» The records:
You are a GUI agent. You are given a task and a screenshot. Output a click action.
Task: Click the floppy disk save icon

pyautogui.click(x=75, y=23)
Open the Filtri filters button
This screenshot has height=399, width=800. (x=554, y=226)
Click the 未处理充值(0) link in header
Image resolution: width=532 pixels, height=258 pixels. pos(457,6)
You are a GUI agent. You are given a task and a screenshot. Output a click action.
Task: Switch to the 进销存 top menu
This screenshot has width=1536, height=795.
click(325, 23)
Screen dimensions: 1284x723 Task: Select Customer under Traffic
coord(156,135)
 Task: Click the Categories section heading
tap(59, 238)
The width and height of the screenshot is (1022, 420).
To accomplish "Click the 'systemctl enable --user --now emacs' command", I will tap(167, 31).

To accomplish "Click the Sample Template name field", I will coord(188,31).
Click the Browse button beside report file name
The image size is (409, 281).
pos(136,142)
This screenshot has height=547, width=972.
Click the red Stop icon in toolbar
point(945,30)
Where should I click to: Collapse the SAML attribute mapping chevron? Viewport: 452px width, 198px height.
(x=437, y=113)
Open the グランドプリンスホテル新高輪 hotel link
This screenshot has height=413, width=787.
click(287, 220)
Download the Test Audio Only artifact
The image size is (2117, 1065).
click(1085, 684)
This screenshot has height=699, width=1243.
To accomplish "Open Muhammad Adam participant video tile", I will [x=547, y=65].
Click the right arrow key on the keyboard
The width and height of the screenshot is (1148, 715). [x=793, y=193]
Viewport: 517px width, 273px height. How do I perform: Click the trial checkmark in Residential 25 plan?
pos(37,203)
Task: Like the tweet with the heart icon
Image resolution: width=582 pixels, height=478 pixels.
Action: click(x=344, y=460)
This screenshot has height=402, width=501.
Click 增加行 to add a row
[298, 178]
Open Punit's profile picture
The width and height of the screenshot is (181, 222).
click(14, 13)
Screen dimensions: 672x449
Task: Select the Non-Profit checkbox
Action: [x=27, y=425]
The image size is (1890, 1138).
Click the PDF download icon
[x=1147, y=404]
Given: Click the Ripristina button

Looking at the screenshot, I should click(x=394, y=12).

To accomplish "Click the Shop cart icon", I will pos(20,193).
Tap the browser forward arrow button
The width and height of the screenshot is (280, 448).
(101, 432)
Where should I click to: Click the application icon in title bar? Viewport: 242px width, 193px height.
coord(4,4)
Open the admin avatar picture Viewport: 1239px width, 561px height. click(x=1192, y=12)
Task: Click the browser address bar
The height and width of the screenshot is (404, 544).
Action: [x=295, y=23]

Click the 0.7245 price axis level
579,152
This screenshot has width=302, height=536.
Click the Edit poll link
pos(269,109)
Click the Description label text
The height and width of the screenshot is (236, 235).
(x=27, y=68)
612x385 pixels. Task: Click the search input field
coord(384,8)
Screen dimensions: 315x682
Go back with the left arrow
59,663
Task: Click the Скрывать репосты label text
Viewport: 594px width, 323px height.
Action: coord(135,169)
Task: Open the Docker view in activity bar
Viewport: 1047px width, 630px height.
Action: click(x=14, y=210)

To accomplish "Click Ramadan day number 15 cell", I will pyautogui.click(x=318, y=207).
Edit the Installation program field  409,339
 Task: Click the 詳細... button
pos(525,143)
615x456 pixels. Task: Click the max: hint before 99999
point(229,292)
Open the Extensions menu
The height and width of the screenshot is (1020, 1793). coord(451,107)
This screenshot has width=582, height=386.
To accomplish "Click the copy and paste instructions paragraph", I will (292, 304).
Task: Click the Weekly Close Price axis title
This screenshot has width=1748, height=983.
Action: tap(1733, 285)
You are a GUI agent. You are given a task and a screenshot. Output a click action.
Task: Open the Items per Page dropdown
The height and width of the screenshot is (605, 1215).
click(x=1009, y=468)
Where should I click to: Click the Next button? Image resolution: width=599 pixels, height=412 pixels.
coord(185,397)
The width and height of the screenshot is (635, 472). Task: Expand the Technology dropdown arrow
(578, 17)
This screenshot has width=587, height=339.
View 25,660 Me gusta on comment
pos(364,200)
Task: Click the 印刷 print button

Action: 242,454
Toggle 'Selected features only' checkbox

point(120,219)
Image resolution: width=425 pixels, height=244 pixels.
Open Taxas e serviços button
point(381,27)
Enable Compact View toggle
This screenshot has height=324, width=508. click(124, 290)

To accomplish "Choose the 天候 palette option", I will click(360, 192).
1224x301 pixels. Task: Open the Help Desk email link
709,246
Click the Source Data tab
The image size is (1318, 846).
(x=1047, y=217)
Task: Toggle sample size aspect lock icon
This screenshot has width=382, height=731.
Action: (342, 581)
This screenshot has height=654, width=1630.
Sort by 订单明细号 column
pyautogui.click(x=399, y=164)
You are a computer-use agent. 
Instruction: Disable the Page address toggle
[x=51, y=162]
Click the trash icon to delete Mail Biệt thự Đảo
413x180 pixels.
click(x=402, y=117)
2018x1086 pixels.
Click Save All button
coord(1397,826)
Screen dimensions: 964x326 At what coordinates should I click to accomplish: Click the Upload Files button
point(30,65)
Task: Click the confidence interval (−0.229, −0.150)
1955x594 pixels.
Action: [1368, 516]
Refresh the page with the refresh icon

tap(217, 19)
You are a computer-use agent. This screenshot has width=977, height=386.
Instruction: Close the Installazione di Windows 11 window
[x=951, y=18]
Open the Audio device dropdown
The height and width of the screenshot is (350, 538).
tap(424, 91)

» Challenge: Rewrite the whole listing with "screen assistant" in place of each "GUI agent", keeping everything else unchanged.

» Solution:
You are a screen assistant. You are given a task and a screenshot. Output a click action.
Task: Click the floppy disk save icon

pyautogui.click(x=75, y=23)
Open the Filtri filters button
This screenshot has height=399, width=800. (x=554, y=226)
Click the 未处理充值(0) link in header
Image resolution: width=532 pixels, height=258 pixels. pos(457,6)
You are a screen assistant. You are given a task and a screenshot. Output a click action.
Task: Switch to the 进销存 top menu
This screenshot has width=1536, height=795.
click(325, 23)
Screen dimensions: 1284x723 Task: Select Customer under Traffic
coord(156,135)
 Task: Click the Categories section heading
tap(59, 238)
The width and height of the screenshot is (1022, 420).
To accomplish "Click the 'systemctl enable --user --now emacs' command", I will tap(167, 31).

To accomplish "Click the Sample Template name field", I will coord(188,31).
Click the Browse button beside report file name
The image size is (409, 281).
pos(136,142)
This screenshot has height=547, width=972.
Click the red Stop icon in toolbar
point(945,30)
Where should I click to: Collapse the SAML attribute mapping chevron? Viewport: 452px width, 198px height.
(x=437, y=113)
Open the グランドプリンスホテル新高輪 hotel link
This screenshot has height=413, width=787.
click(287, 220)
Download the Test Audio Only artifact
The image size is (2117, 1065).
click(1085, 684)
This screenshot has height=699, width=1243.
To accomplish "Open Muhammad Adam participant video tile", I will [x=547, y=65].
Click the right arrow key on the keyboard
The width and height of the screenshot is (1148, 715). [x=793, y=193]
Viewport: 517px width, 273px height. How do I perform: Click the trial checkmark in Residential 25 plan?
pos(37,203)
Task: Like the tweet with the heart icon
Image resolution: width=582 pixels, height=478 pixels.
Action: click(x=344, y=460)
This screenshot has height=402, width=501.
Click 增加行 to add a row
[298, 178]
Open Punit's profile picture
The width and height of the screenshot is (181, 222).
click(14, 13)
Screen dimensions: 672x449
Task: Select the Non-Profit checkbox
Action: [x=27, y=425]
The image size is (1890, 1138).
Click the PDF download icon
[x=1147, y=404]
Given: Click the Ripristina button

Looking at the screenshot, I should click(x=394, y=12).

To accomplish "Click the Shop cart icon", I will pos(20,193).
Tap the browser forward arrow button
The width and height of the screenshot is (280, 448).
(101, 432)
Where should I click to: Click the application icon in title bar? Viewport: 242px width, 193px height.
coord(4,4)
Open the admin avatar picture Viewport: 1239px width, 561px height. click(x=1192, y=12)
Task: Click the browser address bar
The height and width of the screenshot is (404, 544).
Action: [x=295, y=23]

Click the 0.7245 price axis level
579,152
This screenshot has width=302, height=536.
Click the Edit poll link
pos(269,109)
Click the Description label text
The height and width of the screenshot is (236, 235).
(x=27, y=68)
612x385 pixels. Task: Click the search input field
coord(384,8)
Screen dimensions: 315x682
Go back with the left arrow
59,663
Task: Click the Скрывать репосты label text
Viewport: 594px width, 323px height.
Action: coord(135,169)
Task: Open the Docker view in activity bar
Viewport: 1047px width, 630px height.
Action: click(x=14, y=210)

To accomplish "Click Ramadan day number 15 cell", I will pyautogui.click(x=318, y=207).
Edit the Installation program field  409,339
 Task: Click the 詳細... button
pos(525,143)
615x456 pixels. Task: Click the max: hint before 99999
point(229,292)
Open the Extensions menu
The height and width of the screenshot is (1020, 1793). coord(451,107)
This screenshot has width=582, height=386.
To accomplish "Click the copy and paste instructions paragraph", I will (292, 304).
Task: Click the Weekly Close Price axis title
This screenshot has width=1748, height=983.
Action: tap(1733, 285)
You are a screen assistant. You are given a task and a screenshot. Output a click action.
Task: Open the Items per Page dropdown
The height and width of the screenshot is (605, 1215).
click(x=1009, y=468)
Where should I click to: Click the Next button? Image resolution: width=599 pixels, height=412 pixels.
coord(185,397)
The width and height of the screenshot is (635, 472). Task: Expand the Technology dropdown arrow
(578, 17)
This screenshot has width=587, height=339.
View 25,660 Me gusta on comment
pos(364,200)
Task: Click the 印刷 print button

Action: 242,454
Toggle 'Selected features only' checkbox

point(120,219)
Image resolution: width=425 pixels, height=244 pixels.
Open Taxas e serviços button
point(381,27)
Enable Compact View toggle
This screenshot has height=324, width=508. click(124, 290)

To accomplish "Choose the 天候 palette option", I will click(360, 192).
1224x301 pixels. Task: Open the Help Desk email link
709,246
Click the Source Data tab
The image size is (1318, 846).
(x=1047, y=217)
Task: Toggle sample size aspect lock icon
This screenshot has width=382, height=731.
Action: (342, 581)
This screenshot has height=654, width=1630.
Sort by 订单明细号 column
pyautogui.click(x=399, y=164)
You are a computer-use agent. 
Instruction: Disable the Page address toggle
[x=51, y=162]
Click the trash icon to delete Mail Biệt thự Đảo
413x180 pixels.
click(x=402, y=117)
2018x1086 pixels.
Click Save All button
coord(1397,826)
Screen dimensions: 964x326 At what coordinates should I click to accomplish: Click the Upload Files button
point(30,65)
Task: Click the confidence interval (−0.229, −0.150)
1955x594 pixels.
Action: [1368, 516]
Refresh the page with the refresh icon

tap(217, 19)
You are a computer-use agent. This screenshot has width=977, height=386.
Instruction: Close the Installazione di Windows 11 window
[x=951, y=18]
Open the Audio device dropdown
The height and width of the screenshot is (350, 538).
tap(424, 91)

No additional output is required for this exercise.